Norovirus

Norovirus is a very common and highly contagious virus that causes symptoms of acute gastroenteritis including nausea, vomiting, stomach pain and diarrhea. Other symptoms include fatigue, fever and dehydration. Noroviruses are a major cause of gastrointestinal illness in closed and crowded environments, having become notorious for their common occurrence in hospitals, nursing homes, child care facilities and cruise ships.
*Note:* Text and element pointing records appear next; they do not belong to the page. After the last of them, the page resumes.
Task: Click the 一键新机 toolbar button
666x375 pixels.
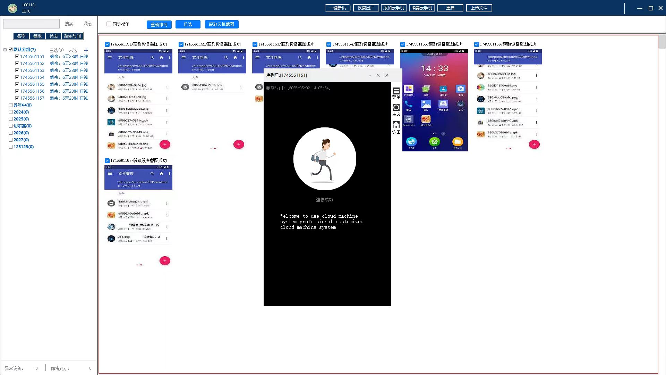Action: coord(337,8)
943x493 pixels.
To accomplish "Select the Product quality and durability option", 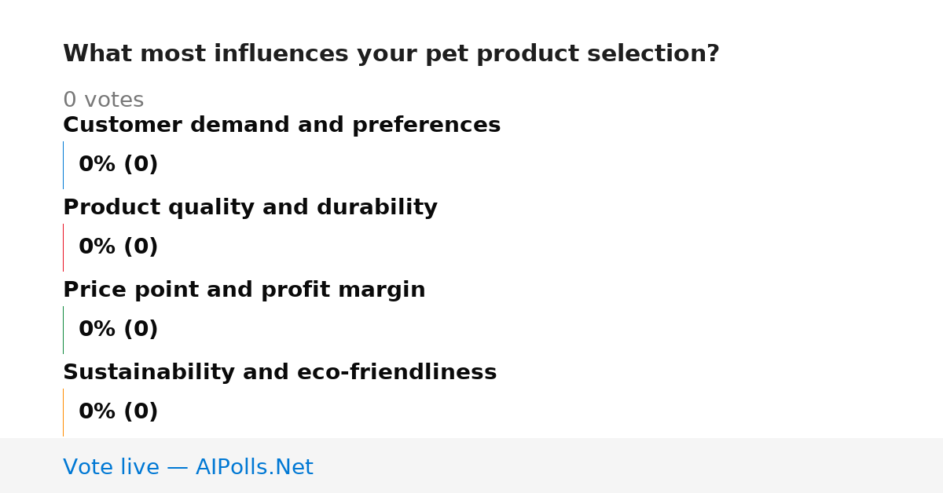I will point(250,208).
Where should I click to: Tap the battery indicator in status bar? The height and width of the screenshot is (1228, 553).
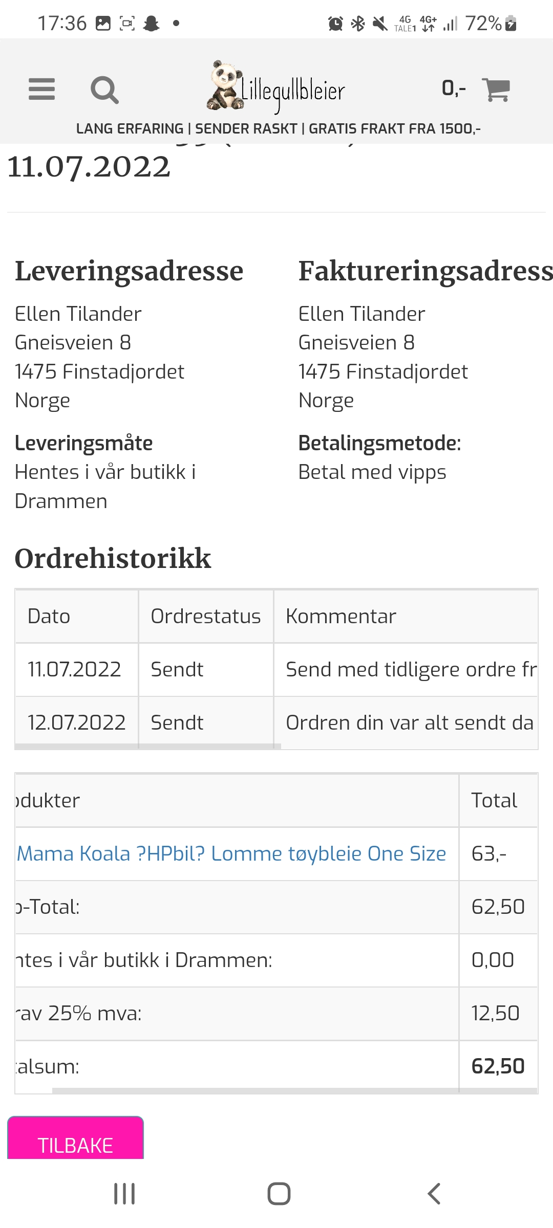point(511,24)
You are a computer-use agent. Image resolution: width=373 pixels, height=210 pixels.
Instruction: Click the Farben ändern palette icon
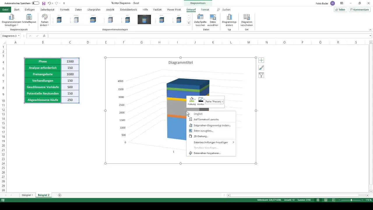coord(45,17)
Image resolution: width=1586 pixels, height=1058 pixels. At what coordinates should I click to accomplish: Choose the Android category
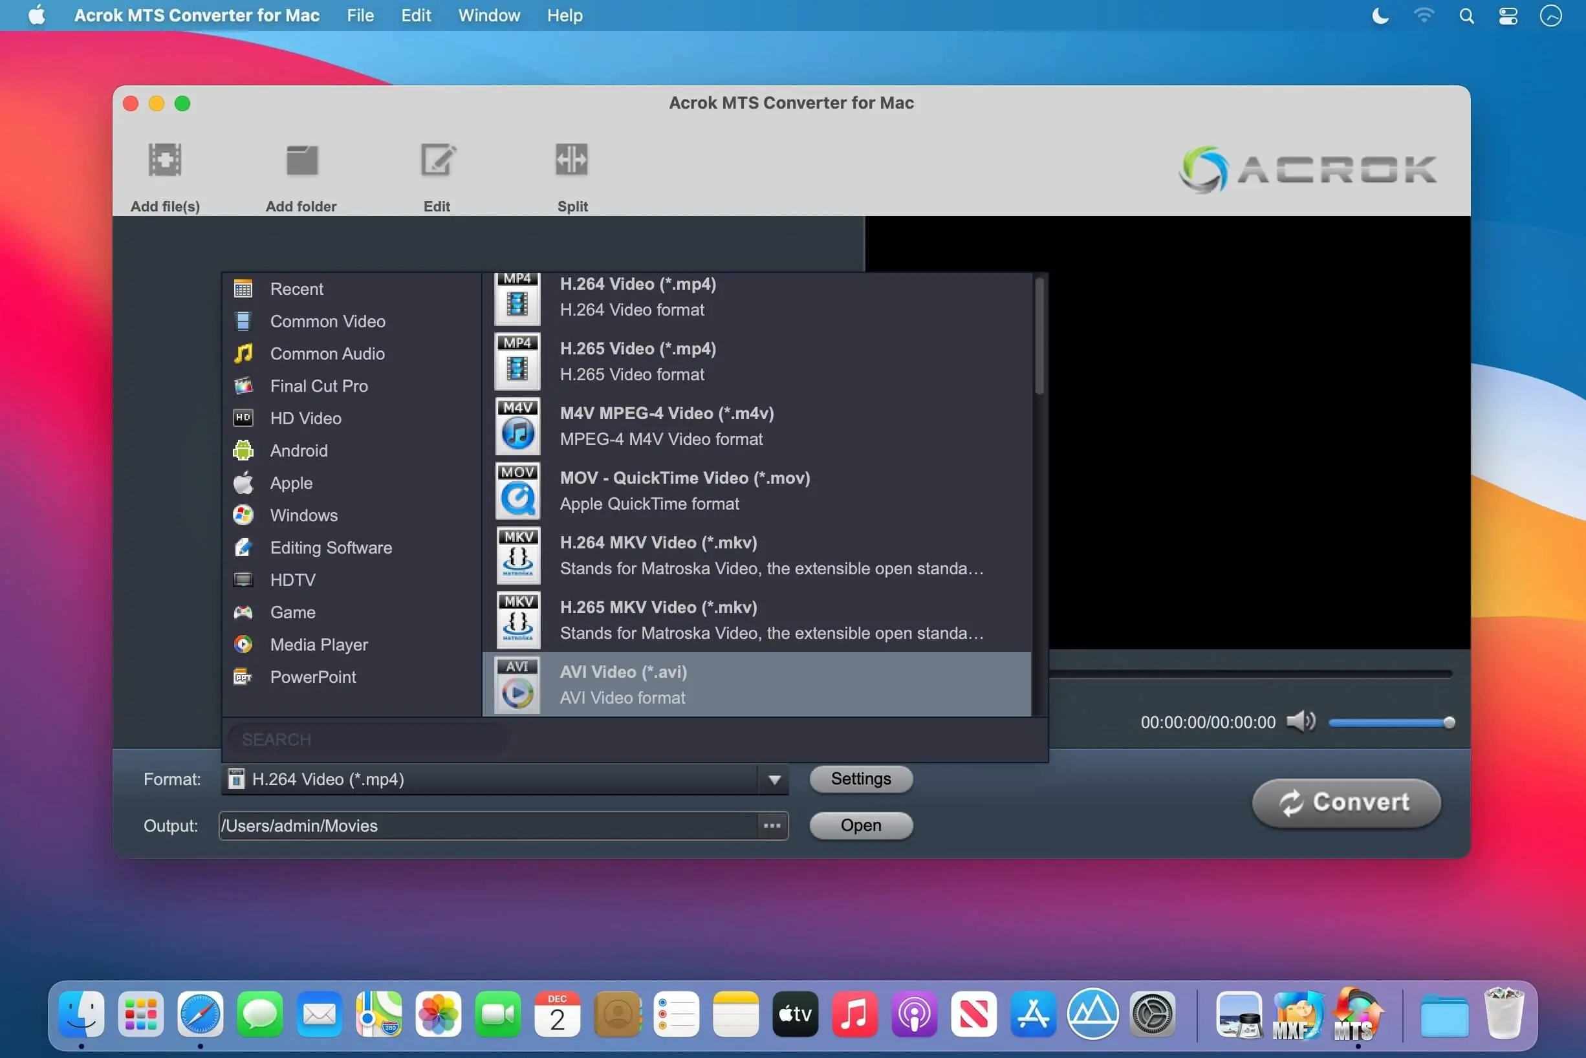coord(298,451)
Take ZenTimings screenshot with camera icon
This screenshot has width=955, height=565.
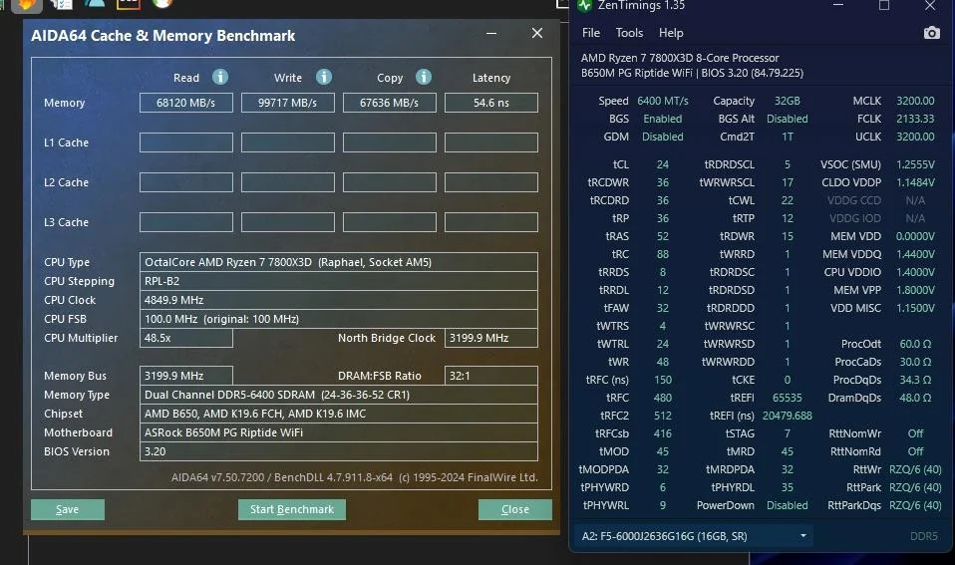[931, 33]
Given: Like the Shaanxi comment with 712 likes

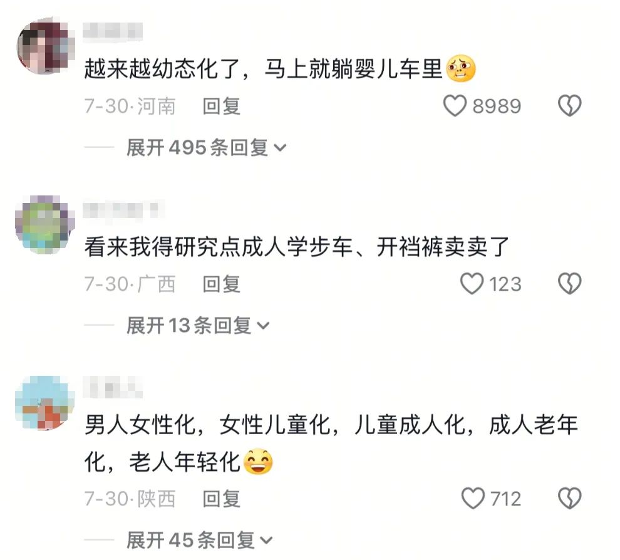Looking at the screenshot, I should coord(473,499).
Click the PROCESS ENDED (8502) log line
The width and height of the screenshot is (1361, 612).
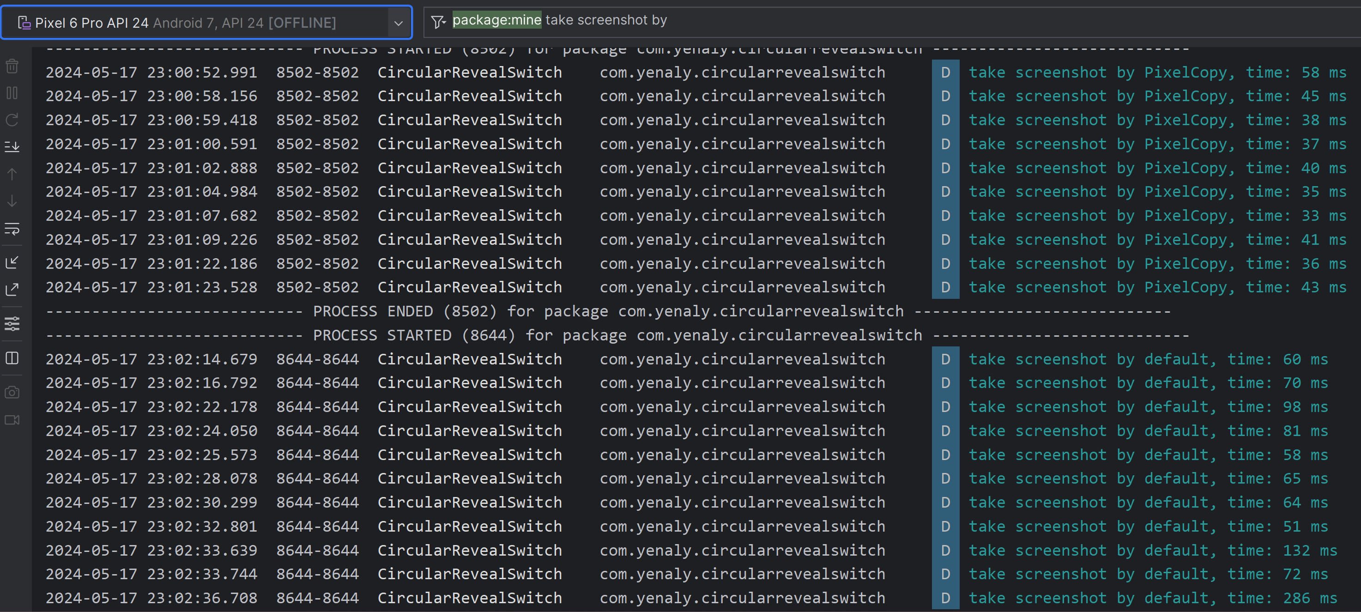pos(608,311)
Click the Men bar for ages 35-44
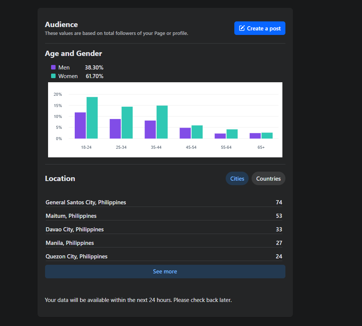Screen dimensions: 362x326 (150, 130)
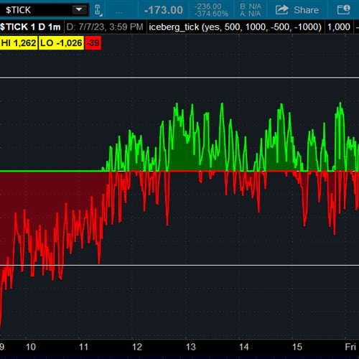The width and height of the screenshot is (359, 359).
Task: Click the 14 hour time axis marker
Action: [244, 347]
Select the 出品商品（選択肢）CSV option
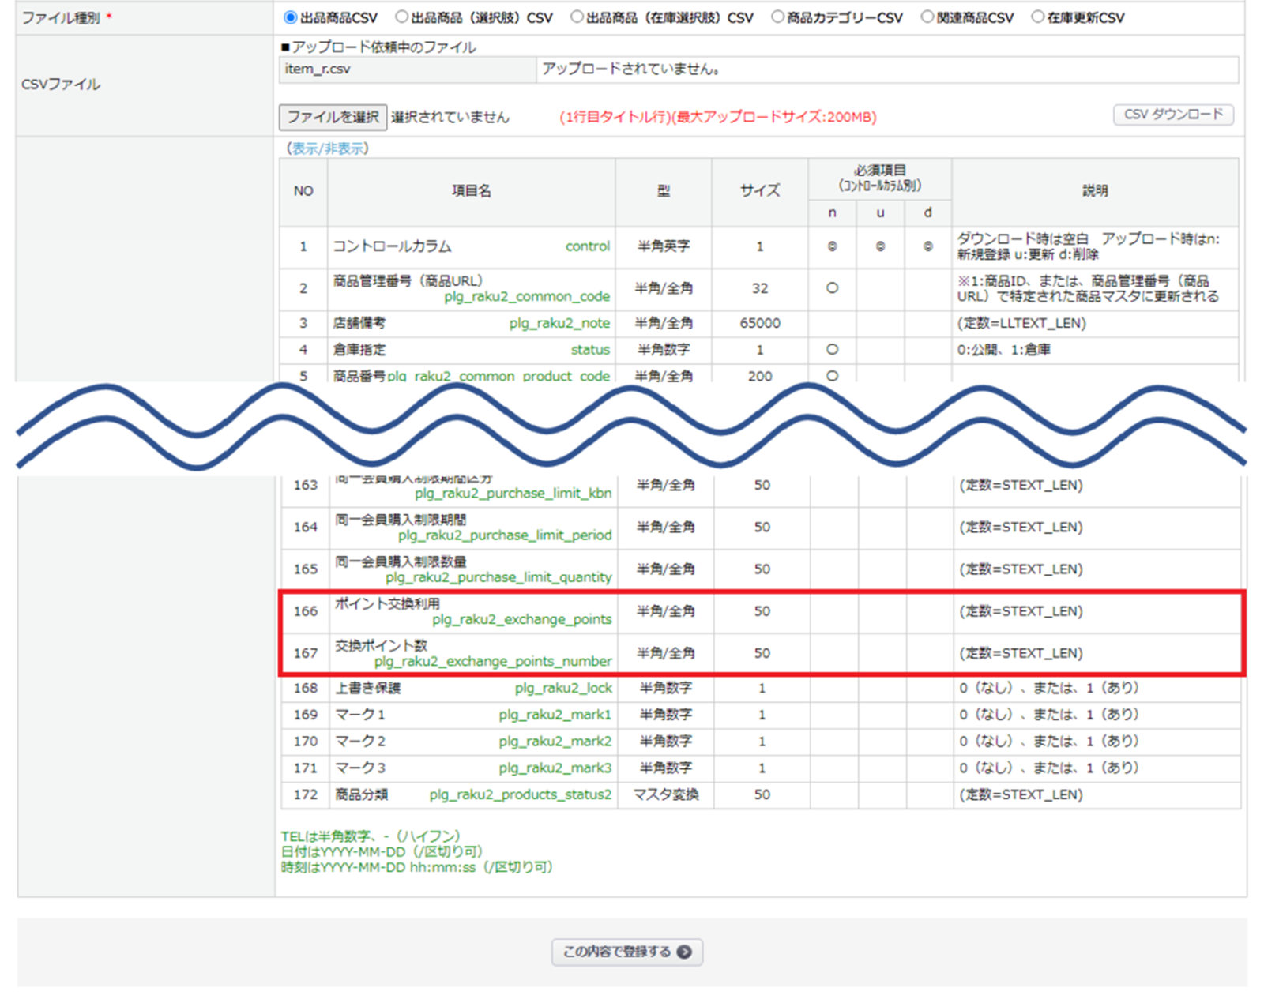Screen dimensions: 1264x999 click(402, 17)
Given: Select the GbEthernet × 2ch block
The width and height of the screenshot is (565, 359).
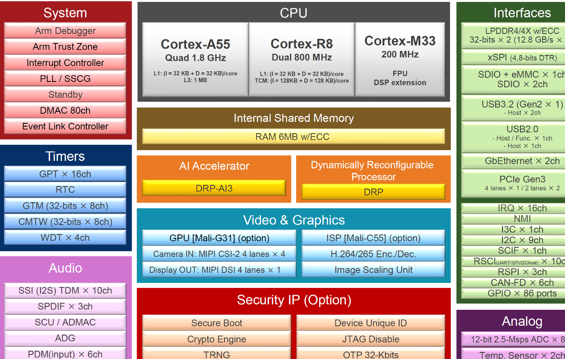Looking at the screenshot, I should point(522,161).
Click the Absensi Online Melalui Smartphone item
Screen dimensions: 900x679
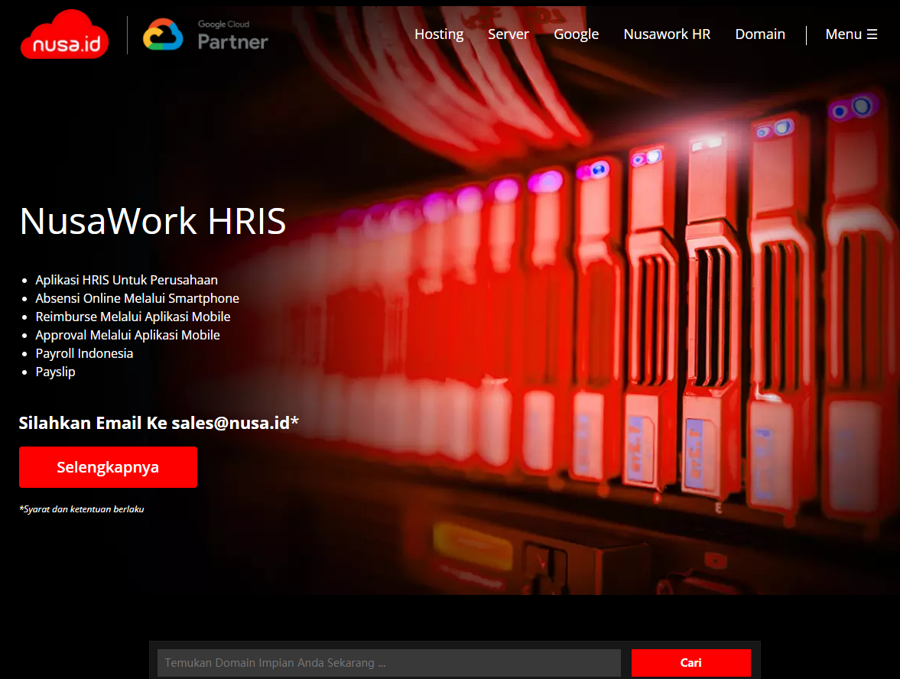[x=137, y=298]
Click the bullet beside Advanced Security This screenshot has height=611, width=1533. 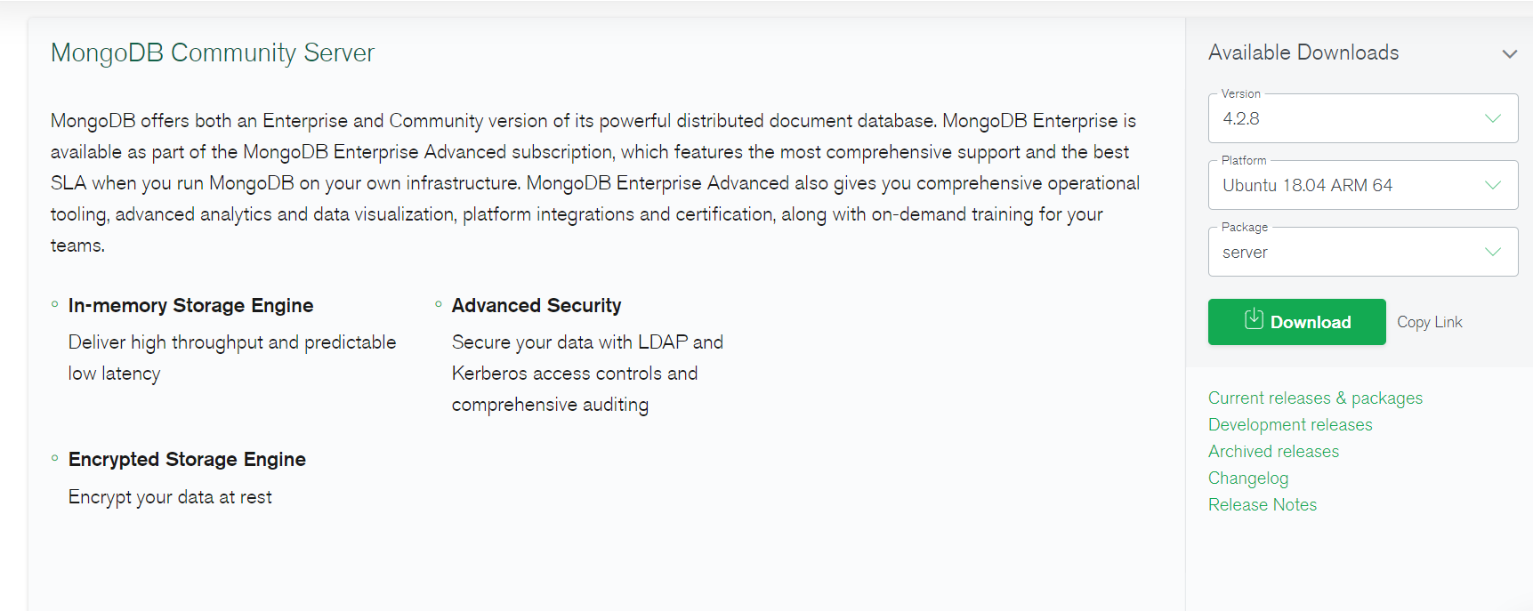439,305
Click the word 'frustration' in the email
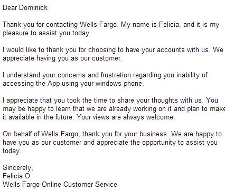The width and height of the screenshot is (225, 191). [x=116, y=75]
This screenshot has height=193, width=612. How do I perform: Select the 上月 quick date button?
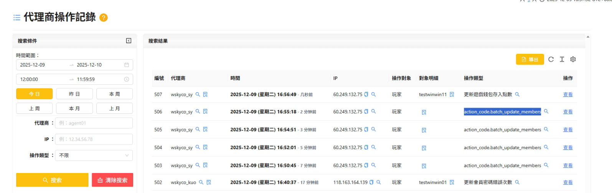114,108
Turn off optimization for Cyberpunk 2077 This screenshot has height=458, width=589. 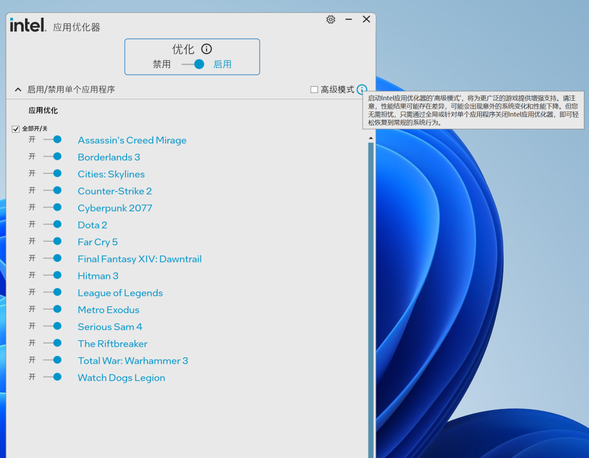(x=52, y=207)
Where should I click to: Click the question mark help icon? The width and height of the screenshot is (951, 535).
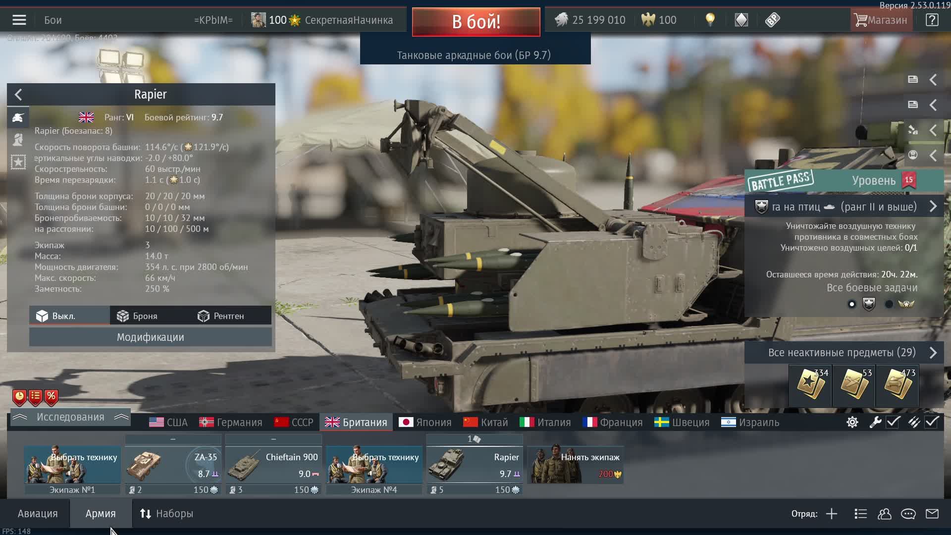pyautogui.click(x=932, y=20)
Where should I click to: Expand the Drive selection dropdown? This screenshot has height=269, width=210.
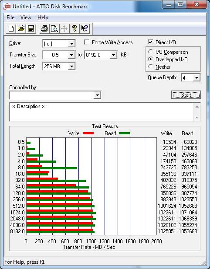click(x=71, y=44)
In the United States alone, noroviruses are the most common cause of acute gastroenteritis and are estimated to cause 21 million illnesses each year and contribute to 70,000 hospitalizations and 800 deaths. Noroviruses are responsible for up to 1.1 million hospitalizations and 218,000 deaths annually in children in the developing world. There is currently no effective treatment or effective vaccine for norovirus, and the ability to curtail outbreaks is limited. Few, if any companies are developing antiviral treatments for this disease. However, three candidate vaccines are currently in early stages of clinical testing by GlaxoSmithKline, Ligocyte and Takeda Pharmaceuticals. By targeting viral replication enzymes, we believe it is possible to develop an effective treatment for all geno-groups of norovirus. Also, because of the significant unmet medical need and the possibility of chronic norovirus infection in immunocompromised individuals, new antiviral therapeutic approaches may warrant an accelerated path to market.

Development Program

Cocrystal is developing inhibitors of the RNA-dependent RNA polymerase of norovirus. Similar to the hepatitis C virus polymerases, this enzyme is essential to viral replication and is highly conserved between all noroviral geno-groups. Therefore, an inhibitor of this enzyme might be an effective treatment or short-term prophylactic agent when administered during a cruise or hospital stay, for example. We are currently developing polymerase inhibitors, Nuc and NNIs using X-ray quality norovirus polymerase crystals.

Lead Optimization studies are in progress for Norovirus.